The reality of very low and declining per-unit prices is well attested in the connectivity business. Many suggest a way out of the conundrum is for at least some connectivity providers to transform themselves as platforms.
Ignore for the moment whether this is generally possible, and to what extent.
Life as a platform would ultimately be based on very low per-unit prices. In fact, as many platforms feature zero marginal cost, they also tend towards near zero pricing.
Virtually all platforms feature lower prices per unit than rival pipe businesses, for a number of reasons. Typically making extensive use of internet and computing resources to radically lower transaction and information discovery costs, etailing platforms inevitably push cost out of retail transactions. Platforms reduce friction.

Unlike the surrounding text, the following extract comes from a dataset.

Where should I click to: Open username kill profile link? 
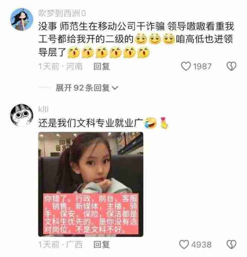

In other cases, platforms are able to mobilize and put into commercial use assets that otherwise lie fallow. Uber provides a good example. Personally-owned vehicles tend to sit parked and unused 95 percent of the time. Uber allows those otherwise idle assets to be put to commercial use.
And though firms often are urged to become platforms, few actually can do so, and not for reasons of technology deployment, skill or type of product. Successful platforms are relatively rare because they require scale, and few businesses can afford to invest to scale.
Most firms in the connectivity business will not be able to transform as platforms, leaving only other possible options. If one believes that prices for telecom products are destined to keep declining, or that more for the same price is the trend, then there are a couple of logical ways to “solve” such problems.
Firms might try to gain scale to lower unit costs, change the cost model in other ways to enhance profitability, exit the business or change the game being played. Moving “up the stack,” across the ecosystem or into new or adjacent roles within the value chain can “change the game.” That is the strategy behind Comcast and AT&T moving into the content ownership business, or moves by other tier-one service providers into new lines of business outside the connectivity core.
That is one way to attempt to escape the trap of marginal cost pricing, which might be the connectivity industry’s existential problem.
But it also is reasonable to assume that even a successful shift to a platform model will be based on near zero marginal cost, and near zero pricing. The reason is simply that most platforms also feature near zero pricing.